>> START PROVIDED TEXT
YOLO-World, introduced in the research paper “YOLO-World: Real-Time Open-Vocabulary Object Detection”, shows a significant advancement in the field of open-vocabulary object detection by demonstrating that lightweight detectors, such as those from the YOLO series, can achieve strong open-vocabulary performance. This is particularly noteworthy for real-world applications where efficiency and speed are crucial, like edge applications.
YOLO-World has grounding capabilities and can understand the context in a prompt to provide detections. You do not need to train the model on a particular class because the model has been trained using image-text pairs and grounded images. The model has learned how to take an arbitrary prompt – for example, “person wearing a white shirt” – and use that for detection.
YOLO-World exclusively supports object detection.
According to the paper YOLO-World reached between 35.4 AP with 52.0 FPS for the large version and 26.2 AP with 74.1 FPS for the small version. While the V100 is a powerful GPU, achieving such high FPS on any device is impressive.
>> END PROVIDED TEXT
>> START GIVEN ENTRIES
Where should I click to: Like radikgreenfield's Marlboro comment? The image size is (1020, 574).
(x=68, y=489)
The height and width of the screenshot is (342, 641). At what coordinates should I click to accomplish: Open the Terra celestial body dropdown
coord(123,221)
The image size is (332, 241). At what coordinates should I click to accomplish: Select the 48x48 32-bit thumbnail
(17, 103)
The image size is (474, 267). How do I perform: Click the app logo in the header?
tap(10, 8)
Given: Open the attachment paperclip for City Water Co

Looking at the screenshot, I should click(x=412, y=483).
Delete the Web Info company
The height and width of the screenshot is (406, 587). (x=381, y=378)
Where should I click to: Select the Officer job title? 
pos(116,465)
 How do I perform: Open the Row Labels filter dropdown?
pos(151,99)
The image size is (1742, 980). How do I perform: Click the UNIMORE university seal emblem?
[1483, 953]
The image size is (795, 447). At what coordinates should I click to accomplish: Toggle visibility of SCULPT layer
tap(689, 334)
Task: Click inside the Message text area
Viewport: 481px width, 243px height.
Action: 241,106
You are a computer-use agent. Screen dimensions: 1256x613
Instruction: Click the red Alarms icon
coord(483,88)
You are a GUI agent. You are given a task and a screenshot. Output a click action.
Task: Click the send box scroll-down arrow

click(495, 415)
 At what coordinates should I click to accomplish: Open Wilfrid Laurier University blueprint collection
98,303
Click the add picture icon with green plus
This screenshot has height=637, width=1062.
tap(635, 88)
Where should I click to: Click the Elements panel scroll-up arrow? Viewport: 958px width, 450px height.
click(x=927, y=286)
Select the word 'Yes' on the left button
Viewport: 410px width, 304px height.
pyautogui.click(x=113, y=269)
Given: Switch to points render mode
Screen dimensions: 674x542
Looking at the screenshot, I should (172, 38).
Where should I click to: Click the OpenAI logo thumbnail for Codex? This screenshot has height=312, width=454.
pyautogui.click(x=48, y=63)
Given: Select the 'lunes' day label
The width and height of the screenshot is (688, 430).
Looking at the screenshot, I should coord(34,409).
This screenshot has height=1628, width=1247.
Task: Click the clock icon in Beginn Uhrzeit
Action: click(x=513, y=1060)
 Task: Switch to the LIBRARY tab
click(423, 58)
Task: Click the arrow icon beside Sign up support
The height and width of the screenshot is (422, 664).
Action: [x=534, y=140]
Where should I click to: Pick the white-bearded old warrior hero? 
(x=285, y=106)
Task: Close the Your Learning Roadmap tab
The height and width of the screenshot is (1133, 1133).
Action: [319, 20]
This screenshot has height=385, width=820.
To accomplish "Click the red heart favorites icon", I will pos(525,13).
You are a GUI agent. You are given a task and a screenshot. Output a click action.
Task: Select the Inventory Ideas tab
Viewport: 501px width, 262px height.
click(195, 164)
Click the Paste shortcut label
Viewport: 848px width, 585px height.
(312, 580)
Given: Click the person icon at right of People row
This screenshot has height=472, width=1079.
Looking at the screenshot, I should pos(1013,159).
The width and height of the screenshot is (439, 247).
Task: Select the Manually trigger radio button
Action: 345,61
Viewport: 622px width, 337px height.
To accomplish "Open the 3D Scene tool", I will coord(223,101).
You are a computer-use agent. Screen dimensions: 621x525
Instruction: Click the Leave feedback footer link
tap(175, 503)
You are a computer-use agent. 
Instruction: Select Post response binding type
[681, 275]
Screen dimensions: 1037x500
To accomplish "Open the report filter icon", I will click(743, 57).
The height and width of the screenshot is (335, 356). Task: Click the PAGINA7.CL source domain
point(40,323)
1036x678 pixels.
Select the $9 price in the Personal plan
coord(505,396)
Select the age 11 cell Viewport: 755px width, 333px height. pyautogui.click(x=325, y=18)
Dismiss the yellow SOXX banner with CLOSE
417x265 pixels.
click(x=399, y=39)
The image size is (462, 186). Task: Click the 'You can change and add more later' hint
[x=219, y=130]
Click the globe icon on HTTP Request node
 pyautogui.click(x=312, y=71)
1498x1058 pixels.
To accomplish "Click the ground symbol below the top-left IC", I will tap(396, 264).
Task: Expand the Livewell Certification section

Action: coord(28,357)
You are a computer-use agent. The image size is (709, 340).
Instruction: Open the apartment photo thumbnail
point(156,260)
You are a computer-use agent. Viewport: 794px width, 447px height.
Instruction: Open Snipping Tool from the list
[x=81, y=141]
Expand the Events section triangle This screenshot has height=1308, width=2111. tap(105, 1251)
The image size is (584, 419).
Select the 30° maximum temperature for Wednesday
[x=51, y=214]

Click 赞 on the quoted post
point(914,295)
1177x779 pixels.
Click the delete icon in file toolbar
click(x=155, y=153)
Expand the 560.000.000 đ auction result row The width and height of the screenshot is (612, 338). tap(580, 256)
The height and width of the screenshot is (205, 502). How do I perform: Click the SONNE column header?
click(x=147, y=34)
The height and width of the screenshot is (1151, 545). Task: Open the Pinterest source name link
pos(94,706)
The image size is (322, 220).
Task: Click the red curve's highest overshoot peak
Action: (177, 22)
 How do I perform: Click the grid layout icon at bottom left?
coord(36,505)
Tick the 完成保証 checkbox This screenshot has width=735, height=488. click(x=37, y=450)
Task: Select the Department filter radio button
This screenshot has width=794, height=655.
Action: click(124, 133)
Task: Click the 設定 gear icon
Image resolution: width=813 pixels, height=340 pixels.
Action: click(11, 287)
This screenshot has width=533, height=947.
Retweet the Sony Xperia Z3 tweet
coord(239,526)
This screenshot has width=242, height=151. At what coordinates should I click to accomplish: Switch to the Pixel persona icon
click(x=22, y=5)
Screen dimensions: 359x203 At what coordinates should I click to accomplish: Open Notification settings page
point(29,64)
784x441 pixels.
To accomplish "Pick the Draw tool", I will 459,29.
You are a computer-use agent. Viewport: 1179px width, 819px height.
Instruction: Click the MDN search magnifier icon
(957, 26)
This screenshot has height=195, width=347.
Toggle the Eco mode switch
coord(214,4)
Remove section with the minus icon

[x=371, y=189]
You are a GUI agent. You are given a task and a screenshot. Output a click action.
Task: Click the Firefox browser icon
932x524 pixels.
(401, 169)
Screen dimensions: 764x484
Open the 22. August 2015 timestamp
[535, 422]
>> END GIVEN ENTRIES
-- PARTS OF THE EXERCISE --
a - In the YOLO-World text, what frame rate did the small version reach?
b - Please carry the YOLO-World text forward from its last sentence.

-- EXPECTED ANSWERS --
a - 74.1 FPS

b -
First, install Inference:
pip install inference
Run the following command to set your API key in your coding environment:
export ROBOFLOW_API_KEY=<your api key>
Then, create a new Python file called app.py
and add the following code:
import cv2
import supervision as sv
from inference.models.yolo_world.yolo_world import YOLOWorld
image = cv2.imread("image.jpeg")
model = YOLOWorld(model_id="yolo_world/l")
classes = ["person", "backpack", "dog", "eye", "nose", "ear", "tongue"]
results = model.infer("image.jpeg", text=classes, confidence=0.03)
detections = sv.Detections.from_inference(results[0])
bounding_box_annotator = sv.BoundingBoxAnnotator()
label_annotator = sv.LabelAnnotator()
labels = [classes[class_id] for class_id in detections.class_id]
annotated_image = bounding_box_annotator.annotate(
scene=image, detections=detections
)
annotated_image = label_annotator.annotate(
scene=annotated_image, detections=detections, labels=labels
)
sv.plot_image(annotated_image)